Asus is offering 3 year warranty whereas Dell is offering 3 year premium panel Guarantee on their models. The Asus have a bad reputation regarding their after sales service whereas Dell is quite excellent in this aspect.

I also want advice from our forum friends who have used Ultrasharp monitors regarding their experience.

I m really confused and any help in this regard will be highly appreciated.


----------



## yochan (Jul 13, 2012)

Dude dell u 2312 hm costs about 13800 n asus pa238q costs 19200

Asus prices habe gone up ever since people started buying it

Asus is good out of the box,dell has to be adjusted
both use the same lg pannel with agressive anti glare which is quite annoying

The only difference between asus n dell is that asus uses a new processor or chip what ever u call it ...both look the same feel the same except for hdmi n pip


----------



## Darth Vader (Jul 13, 2012)

I've been using Dell Ultrasharp U2312HM past 3 weeks. It's an excellent monitor for watching HD movies, Gaming & Graphics works. 
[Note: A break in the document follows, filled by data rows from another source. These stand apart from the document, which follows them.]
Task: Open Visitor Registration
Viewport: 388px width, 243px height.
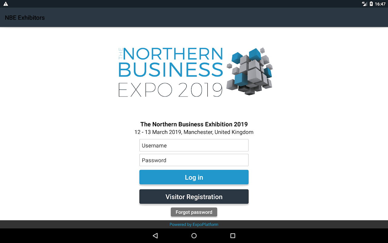Action: [194, 197]
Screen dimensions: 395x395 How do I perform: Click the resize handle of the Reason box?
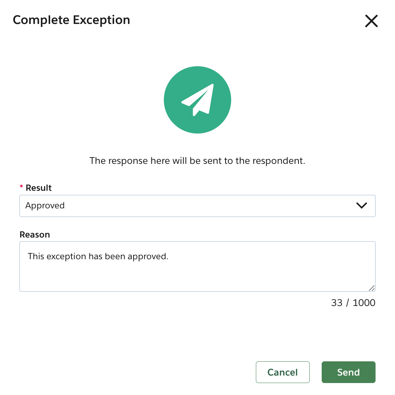(372, 288)
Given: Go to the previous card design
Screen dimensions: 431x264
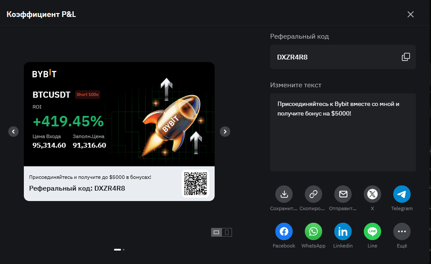Looking at the screenshot, I should [x=13, y=131].
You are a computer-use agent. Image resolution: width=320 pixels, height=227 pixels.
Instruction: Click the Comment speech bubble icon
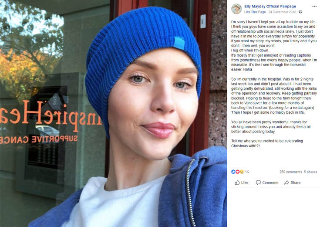pyautogui.click(x=258, y=183)
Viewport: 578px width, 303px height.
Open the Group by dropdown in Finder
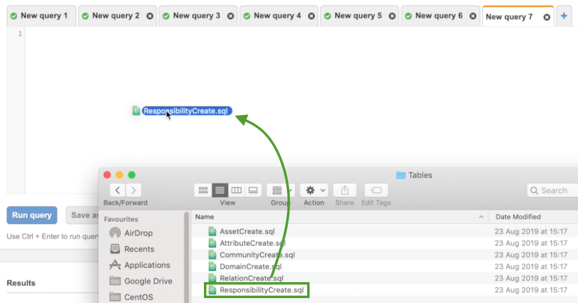(x=281, y=191)
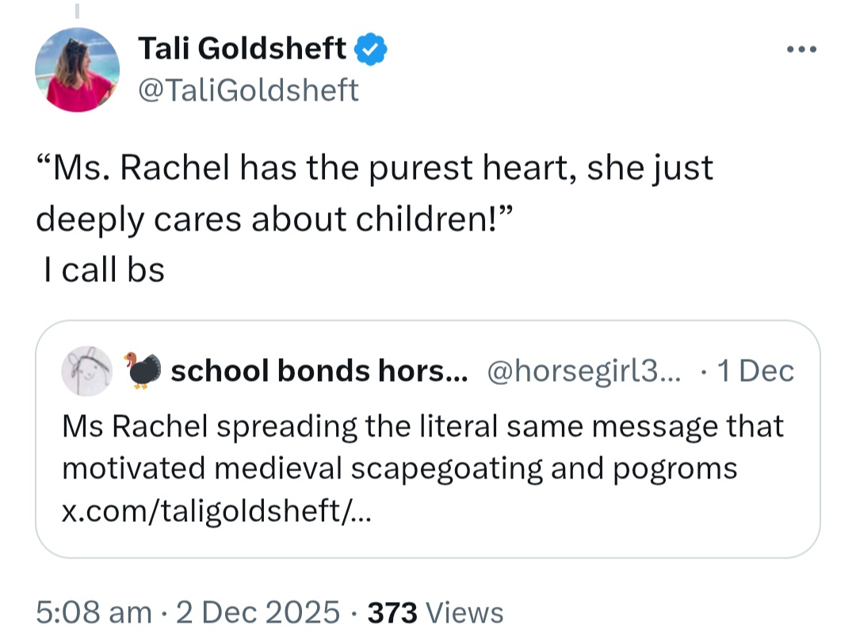The image size is (856, 644).
Task: Click the blue verified checkmark badge
Action: [371, 48]

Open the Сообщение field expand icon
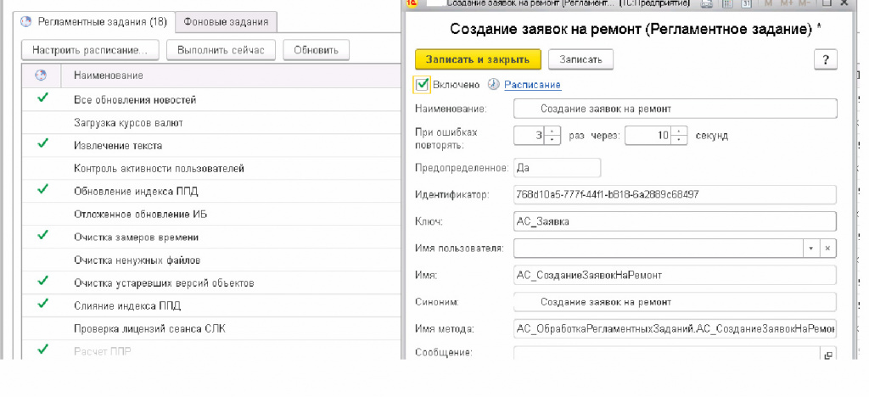(x=829, y=355)
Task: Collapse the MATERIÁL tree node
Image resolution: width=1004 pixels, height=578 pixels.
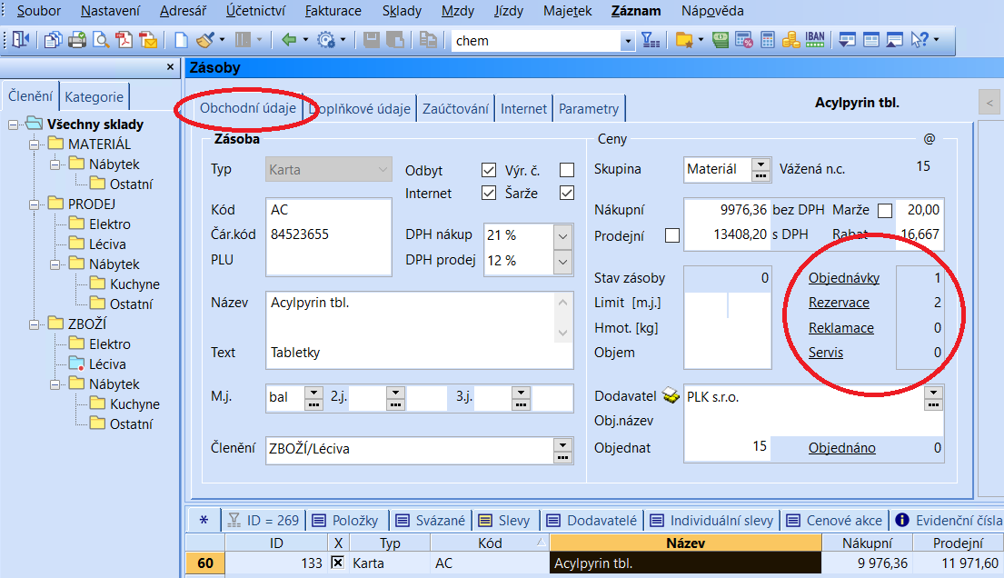Action: click(x=34, y=145)
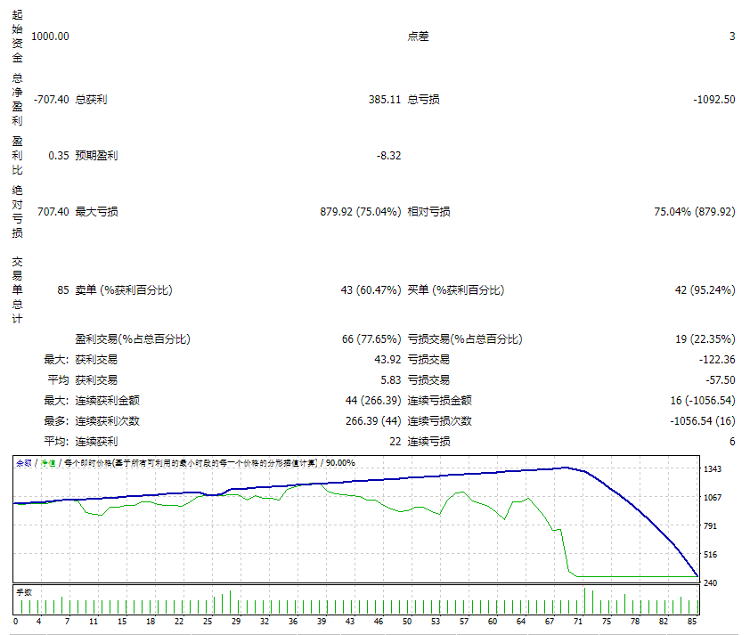The width and height of the screenshot is (750, 635).
Task: Select the 亏损交易 value 19 (22.35%)
Action: (705, 339)
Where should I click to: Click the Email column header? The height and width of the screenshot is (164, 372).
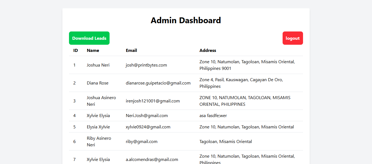[x=131, y=51]
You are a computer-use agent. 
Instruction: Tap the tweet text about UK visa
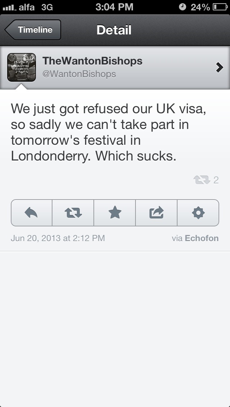click(x=108, y=133)
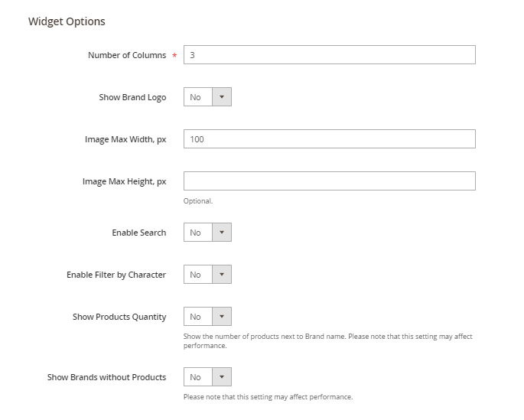Focus the Image Max Width field
The image size is (524, 420).
(x=329, y=139)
There is a slight Backlight Bleeding on Top left and Bottom right corner of my monitor, which i heard is too high & noticeable on Asus PA238Q monitors. 
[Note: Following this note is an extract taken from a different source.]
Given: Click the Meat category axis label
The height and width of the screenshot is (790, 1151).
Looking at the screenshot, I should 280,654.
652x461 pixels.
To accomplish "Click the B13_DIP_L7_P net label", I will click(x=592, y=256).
You can find a lot of calibrated ICC profile for Dell Ultrasharp though Asus is pre-calibrated from the factory and has HDMI port.
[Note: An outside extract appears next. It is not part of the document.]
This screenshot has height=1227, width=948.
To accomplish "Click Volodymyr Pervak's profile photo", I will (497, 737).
Overall I'm more than happy with Dell Ultrasharp U2312HM  

CHeck the below review:
ASUS PA238Q 23 vs Dell UltraSharp U2312HM 23" | Digital Storm Forums
esp the post 11 by dspillett


----------



## yochan (Jul 15, 2012)

hey how much did dell u2312hm cost n from where?


----------



## Darth Vader (Jul 17, 2012)

yochan said:


> hey how much did dell u2312hm cost n from where?



I bought it for 15,750/ in Chennai, but you can buy for 15k from SMC international.


----------



## summers (Jul 23, 2012)

I contacted Dell directly and they gave me a quote of Rs. 15,023 for U2312HM and Rs. 20,570 for Dell U2412M. Since, i stay in West Bengal, so they will be shipping it through Speed Post.

I think i would go with Dell 2313HM.


----------



## thydigit (Jul 28, 2012)

Hi,
I am looking for monitor for design purpose. Is above mentioned dell models will fit or any other suggestions? Also if possible please post online purchase link. Thanks in advance


----------



## ashintomson (Jul 28, 2012)

am using asus pro art i wont find any problems in my monitor bleeding is not that noticeable ..  dell is also good ... its ur call ...


----------



## summers (Aug 19, 2012)

Finally bought DEll U2312HM for Rs. 15200/- from a Dell reseller. The Monitor is great, though a bit of backlight bleeding is observed at lower left corner.
I am highly satisfied. Thanks all for your suggestions.


----------



## Revolution (Aug 21, 2012)

Is Dell U2312HM good for gaming ?
Heard it got 8ms input lag G2G.
Dell is overprice compared to AOC,LG and other too.
Is LG IPS236V available in India ?


----------



## summers (Aug 24, 2012)

Revolution said:


> Is Dell U2312HM good for gaming ?
> Heard it got 8ms input lag G2G.
> Dell is overprice compared to AOC,LG and other too.
> Is LG IPS236V available in India ?



Yes its good for gaming..you won't notice any sort of ghosting. The 8ms input lag quoted is actual as compared to other brands which quote 2-5ms lag when there actual lag ranges from 5-10ms. Dell is overpriced coz its an IPS panel (and hence 8ms input lag) compared to its peers who offer TN panel. Google for reviews on Dell U2312HM to get an overall picture.

Dell UltraSharp U2312HM, 23” Monitor Review

LG IPS236V is not available in India as of now.U can also go for AOC i2353PH if you want quality for a cheaper price, but u might experience ghosting on some ocassions.


----------



## Naxal (Aug 25, 2012)

Hey, I too have similar panel requirement.

Check this -> *www.thinkdigit.com/forum/pc-compon...imation-multimedia-student-80k-no-gaming.html

I am looking for a value for money option with lower budget, yes, DVI Connectivity is very much required, what are my options apart from dell and if dell then any cheaper option, value for money product ??


----------



## waiphyohain1988 (Nov 6, 2012)

I also want dell u2312. I am from Mumbai.
Please give me some advice getting one in cost effective way.


----------



## waiphyohain1988 (Nov 9, 2012)

Order dell u2410 through eBay @19700Rs. Yeah


----------



## summers (Nov 11, 2012)

waiphyohain1988 said:


> I also want dell u2312. I am from Mumbai.
> Please give me some advice getting one in cost effective way.



You may contact Dell directly and get a quote from them...or find a Dell reseller in your City.

My advice, take the prices from both of them and go with the cheaper quote.

Dell guys have excellent packaging & shipping.


----------